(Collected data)
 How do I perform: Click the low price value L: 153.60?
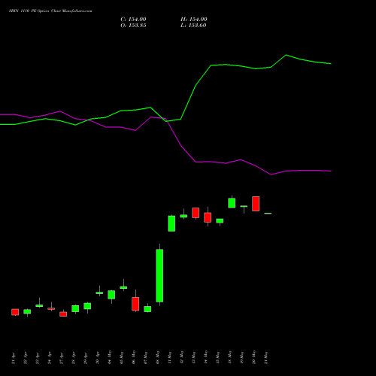pyautogui.click(x=193, y=26)
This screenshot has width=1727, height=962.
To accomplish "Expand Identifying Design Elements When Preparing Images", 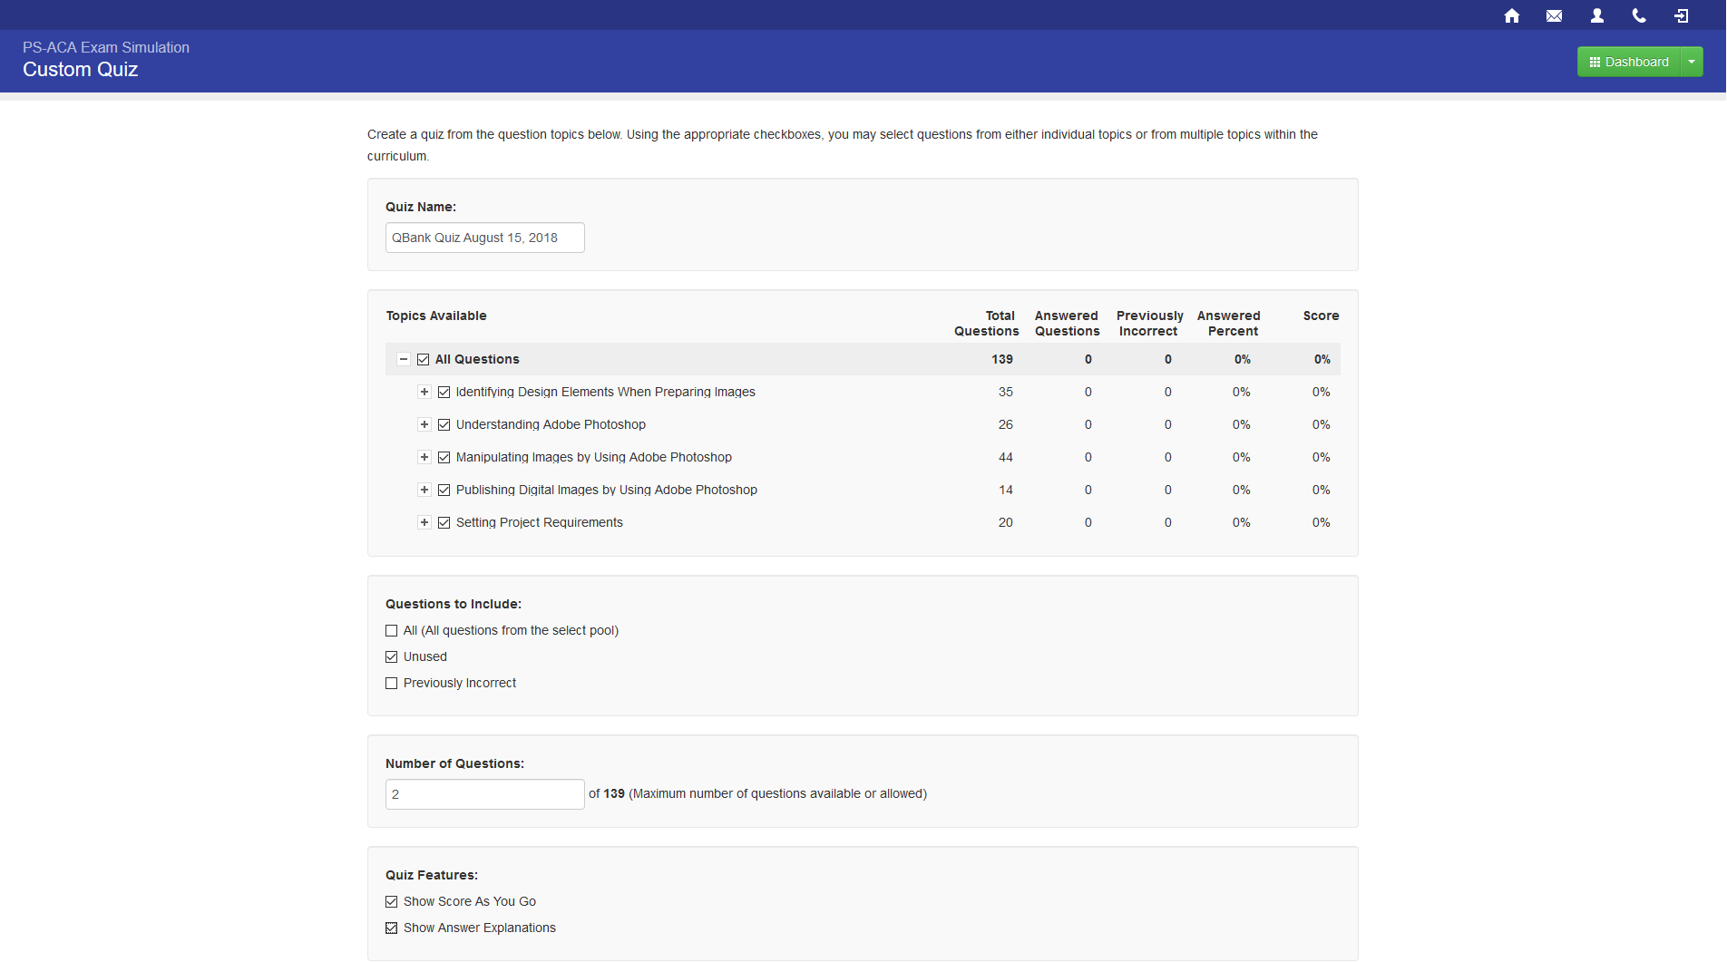I will pyautogui.click(x=424, y=392).
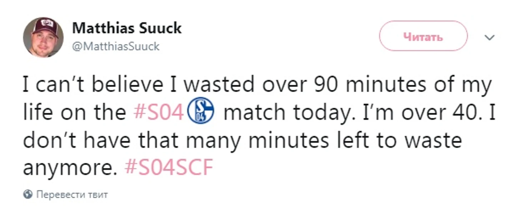Image resolution: width=521 pixels, height=208 pixels.
Task: Click Перевести твит to translate the tweet
Action: 72,195
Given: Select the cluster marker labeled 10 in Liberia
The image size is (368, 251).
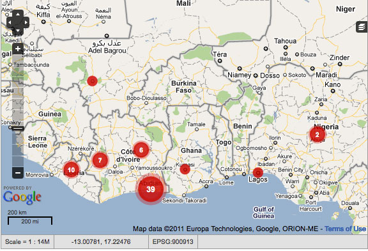Looking at the screenshot, I should pos(72,170).
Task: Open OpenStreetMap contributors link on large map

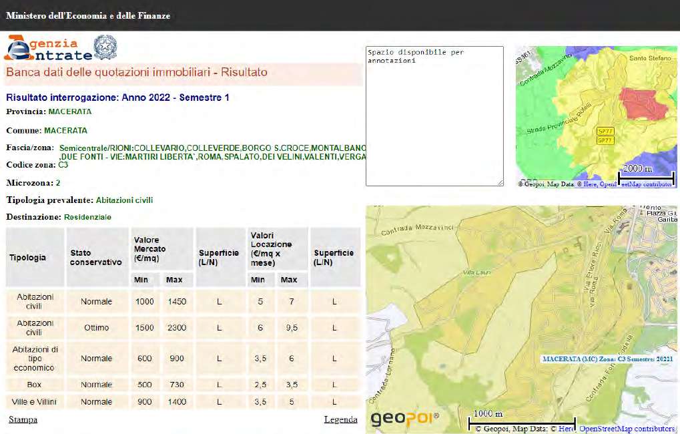Action: coord(627,429)
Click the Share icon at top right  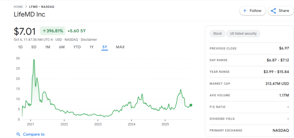pos(274,11)
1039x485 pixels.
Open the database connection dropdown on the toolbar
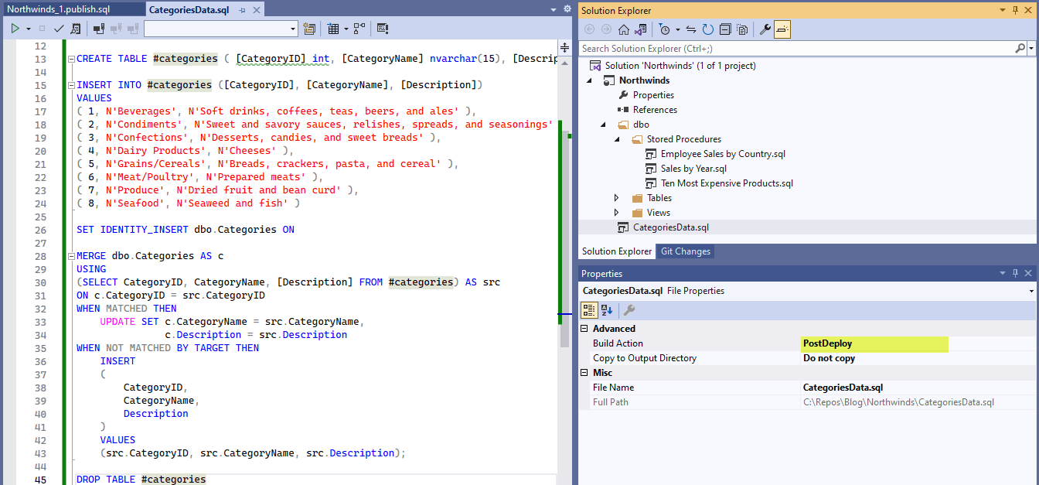point(292,28)
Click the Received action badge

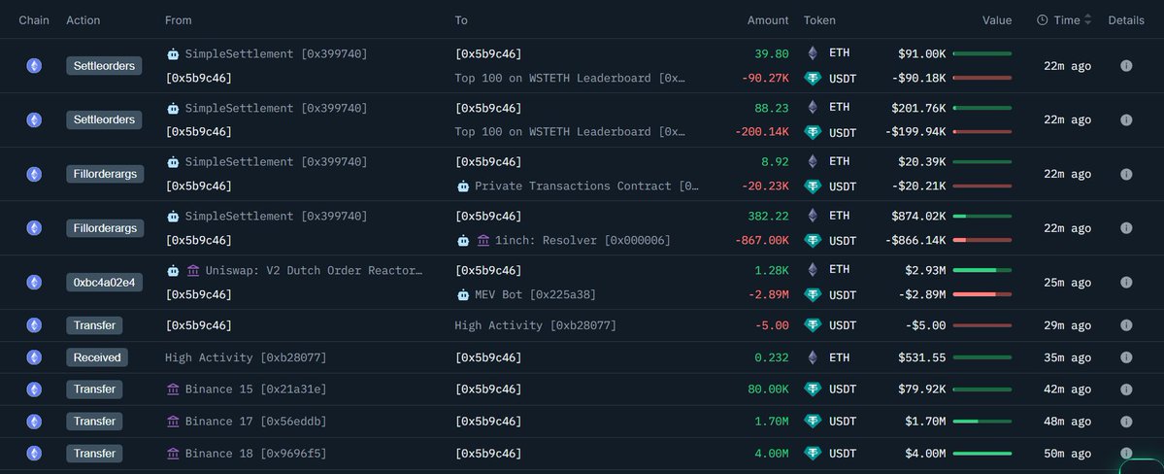(97, 357)
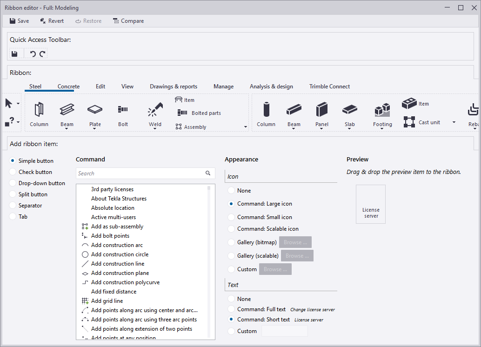This screenshot has height=347, width=481.
Task: Select the Bolt tool icon
Action: 123,110
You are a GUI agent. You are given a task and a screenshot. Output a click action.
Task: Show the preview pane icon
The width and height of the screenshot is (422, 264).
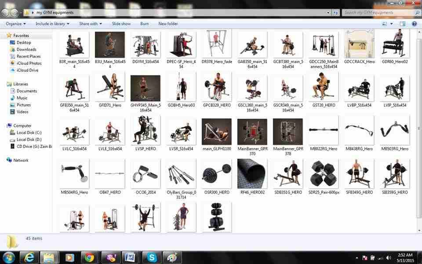coord(402,24)
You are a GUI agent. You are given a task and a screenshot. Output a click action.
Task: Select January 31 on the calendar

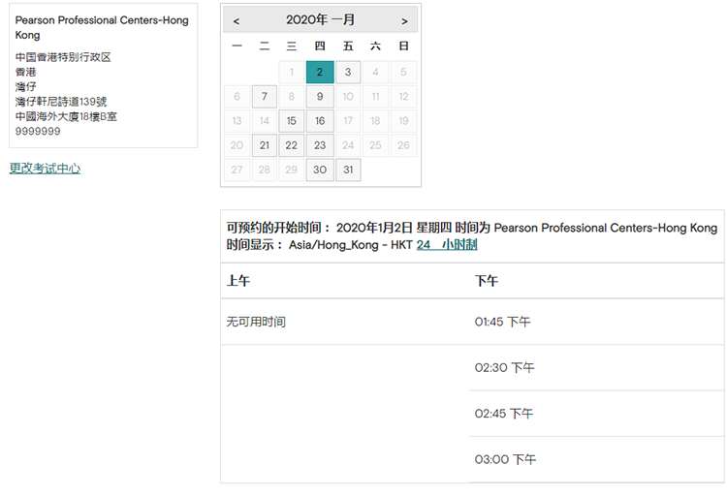pos(348,170)
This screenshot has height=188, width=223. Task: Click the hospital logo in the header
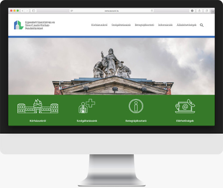(x=19, y=25)
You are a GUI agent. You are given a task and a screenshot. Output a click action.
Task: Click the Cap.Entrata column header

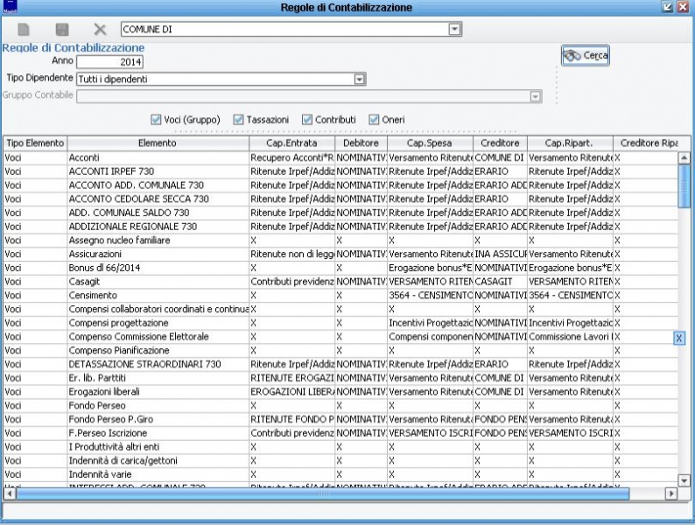(x=291, y=143)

* [TRY IT]: Leaving all pictures aside, print exactly the lines from the one that contains "The width and" through the last line of the data above, inclusive.

* [ANSWER TO THIS EXERCISE]:
The width and height of the screenshot is (422, 264).
coord(402,24)
You are a GUI agent. You are given a task and a screenshot. Output a click action.
Task: Select January 31 on the calendar

pos(348,170)
This screenshot has height=188, width=223. Task: Click the hospital logo in the header
(x=19, y=25)
You are a GUI agent. You are given a task and a screenshot. Output a click action.
Task: Click the Cap.Entrata column header

(x=291, y=143)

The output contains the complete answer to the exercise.